The Klopots left Zaporizhzhia in March, when Russian troops occupied areas surrounding the city. Both these university teachers are experts in special education. Olha has been hired as an assistant professor at the Department of Special and Inclusive Education, and Yevhenii works at the Teiresias Centre as a consultant for teaching Ukrainian students with special needs. He is blind and is now gradually learning how to find his way around in his new environment with help from his colleagues at the centre.
“Even though I had been to the Teiresias Centre several times in recent years, my current situation is different than my past visits. I have to admit that the adaptation process is very difficult. In Zaporizhzhia I lived independently; I didn’t need help to get around. Brno is another city, another home,” says this professor of psychology. He learned his way around the university and the city not only with the help of his wife but also with haptic maps.
“Because he himself must go through the adaptation process, his knowledge is so important for Teiresias. Thanks to this cooperation we will know how to provide services to Ukrainian students who apply to Czech universities and colleges and who will need some assistance due to their disabilities. At the same time, we know that this issue does not just affect tertiary education. It also affects pre-schoolers and students at elementary and secondary schools,” says Petr Peňáz, director of the Teiresias Centre. Masaryk University plans to develop guidelines for working with Ukrainian students of all ages with special needs by the beginning of the next school year.
Although Yevhenii Klopota is now employed at Masaryk University that doesn’t mean he has left his students at Zaporizhzhia National University behind. He still teaches them remotely online. “My students are in an extremely stressing situation. Most of them left occupied Zaporizhzhia; some have even gone abroad. So, I teach from Brno.

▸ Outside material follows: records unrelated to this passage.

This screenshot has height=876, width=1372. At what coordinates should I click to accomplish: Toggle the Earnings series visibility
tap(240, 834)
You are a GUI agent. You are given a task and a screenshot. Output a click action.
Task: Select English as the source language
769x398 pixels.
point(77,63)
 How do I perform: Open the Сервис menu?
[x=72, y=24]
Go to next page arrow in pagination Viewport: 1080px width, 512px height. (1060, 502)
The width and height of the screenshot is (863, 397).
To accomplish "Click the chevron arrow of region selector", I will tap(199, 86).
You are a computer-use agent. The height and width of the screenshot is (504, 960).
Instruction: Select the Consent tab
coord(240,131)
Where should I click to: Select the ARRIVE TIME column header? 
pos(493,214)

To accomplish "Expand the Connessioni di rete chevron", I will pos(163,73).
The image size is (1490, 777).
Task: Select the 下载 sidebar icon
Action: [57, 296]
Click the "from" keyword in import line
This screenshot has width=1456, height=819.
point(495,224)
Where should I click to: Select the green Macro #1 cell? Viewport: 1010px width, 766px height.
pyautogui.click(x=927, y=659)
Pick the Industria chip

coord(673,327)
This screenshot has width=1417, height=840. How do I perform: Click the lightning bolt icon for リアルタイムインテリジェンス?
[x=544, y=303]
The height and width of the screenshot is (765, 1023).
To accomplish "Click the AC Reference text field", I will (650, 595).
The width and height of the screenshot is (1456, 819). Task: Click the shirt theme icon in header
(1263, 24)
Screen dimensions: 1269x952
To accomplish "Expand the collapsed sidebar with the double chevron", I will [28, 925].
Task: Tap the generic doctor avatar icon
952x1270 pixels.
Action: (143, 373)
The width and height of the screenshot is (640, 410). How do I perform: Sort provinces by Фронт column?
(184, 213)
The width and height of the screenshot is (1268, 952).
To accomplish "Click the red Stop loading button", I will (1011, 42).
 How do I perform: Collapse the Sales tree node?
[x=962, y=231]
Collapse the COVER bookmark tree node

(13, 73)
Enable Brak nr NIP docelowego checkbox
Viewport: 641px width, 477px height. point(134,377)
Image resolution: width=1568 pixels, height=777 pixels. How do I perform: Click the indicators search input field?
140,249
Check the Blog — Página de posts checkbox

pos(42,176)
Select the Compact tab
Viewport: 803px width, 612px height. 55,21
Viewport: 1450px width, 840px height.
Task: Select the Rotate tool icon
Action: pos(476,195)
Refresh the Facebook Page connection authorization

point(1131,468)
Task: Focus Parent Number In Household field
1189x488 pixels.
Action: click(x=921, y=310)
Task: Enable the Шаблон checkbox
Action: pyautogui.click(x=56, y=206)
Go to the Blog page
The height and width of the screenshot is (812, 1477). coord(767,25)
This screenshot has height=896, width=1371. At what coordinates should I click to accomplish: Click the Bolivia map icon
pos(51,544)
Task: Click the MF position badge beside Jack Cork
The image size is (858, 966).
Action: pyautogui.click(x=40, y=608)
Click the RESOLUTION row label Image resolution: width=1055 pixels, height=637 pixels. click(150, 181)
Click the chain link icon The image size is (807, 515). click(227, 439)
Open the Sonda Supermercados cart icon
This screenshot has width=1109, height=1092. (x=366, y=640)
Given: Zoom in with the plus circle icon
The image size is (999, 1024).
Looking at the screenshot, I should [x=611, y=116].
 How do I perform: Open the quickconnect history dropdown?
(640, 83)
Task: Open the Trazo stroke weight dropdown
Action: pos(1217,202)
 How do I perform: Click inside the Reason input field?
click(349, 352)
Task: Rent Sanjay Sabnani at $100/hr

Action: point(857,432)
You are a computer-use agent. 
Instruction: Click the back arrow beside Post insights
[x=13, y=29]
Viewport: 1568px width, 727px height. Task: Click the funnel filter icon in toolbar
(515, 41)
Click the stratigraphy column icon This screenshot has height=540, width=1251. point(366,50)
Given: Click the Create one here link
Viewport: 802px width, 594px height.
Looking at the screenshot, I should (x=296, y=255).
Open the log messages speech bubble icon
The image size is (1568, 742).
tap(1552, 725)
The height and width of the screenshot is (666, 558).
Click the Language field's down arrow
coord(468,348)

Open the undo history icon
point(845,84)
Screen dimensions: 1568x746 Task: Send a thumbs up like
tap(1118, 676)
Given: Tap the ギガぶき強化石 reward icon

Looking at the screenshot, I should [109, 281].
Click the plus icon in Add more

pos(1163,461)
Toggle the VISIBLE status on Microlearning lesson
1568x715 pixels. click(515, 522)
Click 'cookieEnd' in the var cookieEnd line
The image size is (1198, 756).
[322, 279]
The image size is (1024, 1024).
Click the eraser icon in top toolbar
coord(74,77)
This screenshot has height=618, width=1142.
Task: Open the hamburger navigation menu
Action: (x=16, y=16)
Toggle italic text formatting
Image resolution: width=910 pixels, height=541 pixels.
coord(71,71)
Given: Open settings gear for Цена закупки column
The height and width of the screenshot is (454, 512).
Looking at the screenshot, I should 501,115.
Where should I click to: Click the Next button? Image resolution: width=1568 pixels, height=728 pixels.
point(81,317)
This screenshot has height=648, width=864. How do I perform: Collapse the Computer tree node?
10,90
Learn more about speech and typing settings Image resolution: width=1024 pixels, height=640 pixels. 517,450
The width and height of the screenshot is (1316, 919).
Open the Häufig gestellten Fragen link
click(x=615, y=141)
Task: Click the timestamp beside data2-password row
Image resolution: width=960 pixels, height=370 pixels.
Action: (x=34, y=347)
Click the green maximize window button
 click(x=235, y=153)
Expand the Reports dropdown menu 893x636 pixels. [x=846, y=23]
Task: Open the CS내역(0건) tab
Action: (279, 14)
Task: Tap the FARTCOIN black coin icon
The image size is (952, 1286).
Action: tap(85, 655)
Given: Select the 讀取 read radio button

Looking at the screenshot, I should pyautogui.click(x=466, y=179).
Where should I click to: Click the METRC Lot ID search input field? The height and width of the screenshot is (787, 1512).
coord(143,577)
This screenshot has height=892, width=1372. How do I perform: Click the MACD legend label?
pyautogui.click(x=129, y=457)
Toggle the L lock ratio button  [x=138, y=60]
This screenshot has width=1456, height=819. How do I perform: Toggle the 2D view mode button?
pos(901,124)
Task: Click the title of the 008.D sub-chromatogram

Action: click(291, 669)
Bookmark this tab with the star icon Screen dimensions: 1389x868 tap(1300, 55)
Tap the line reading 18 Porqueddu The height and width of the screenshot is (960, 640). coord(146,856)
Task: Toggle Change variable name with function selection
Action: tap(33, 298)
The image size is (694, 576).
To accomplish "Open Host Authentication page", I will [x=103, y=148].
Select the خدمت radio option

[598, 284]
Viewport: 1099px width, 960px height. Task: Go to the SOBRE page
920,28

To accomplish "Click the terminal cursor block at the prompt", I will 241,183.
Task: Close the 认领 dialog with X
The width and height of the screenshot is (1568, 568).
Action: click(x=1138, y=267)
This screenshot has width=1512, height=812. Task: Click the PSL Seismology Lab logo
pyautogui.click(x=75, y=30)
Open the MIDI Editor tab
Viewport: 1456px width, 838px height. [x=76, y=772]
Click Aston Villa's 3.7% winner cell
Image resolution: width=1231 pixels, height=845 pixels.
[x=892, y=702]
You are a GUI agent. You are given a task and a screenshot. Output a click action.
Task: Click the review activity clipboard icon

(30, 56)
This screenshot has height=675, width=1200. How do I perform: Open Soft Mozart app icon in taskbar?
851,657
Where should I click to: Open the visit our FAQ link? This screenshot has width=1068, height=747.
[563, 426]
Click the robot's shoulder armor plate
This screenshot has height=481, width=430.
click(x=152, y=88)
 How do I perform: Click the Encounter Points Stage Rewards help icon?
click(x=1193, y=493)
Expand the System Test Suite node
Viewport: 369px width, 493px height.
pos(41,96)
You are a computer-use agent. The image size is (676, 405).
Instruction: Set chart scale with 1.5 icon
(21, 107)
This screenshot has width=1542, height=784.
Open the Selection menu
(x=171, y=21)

And I am teaching students not only in Ukraine but elsewhere in Europe,” says Yevhenii, adding that he is primarily trying to offer his students psychological comfort and help them become emotionally stable. “I try to approach them not only as a university teacher but also as a friend,” he explains.
Olha and Yevhenii Klopot believe that they will return to Zaporizhzhia National University and that Ukraine will eventually defeat Russia. “This is what we all see as a shared goal,” adds Yevhenii.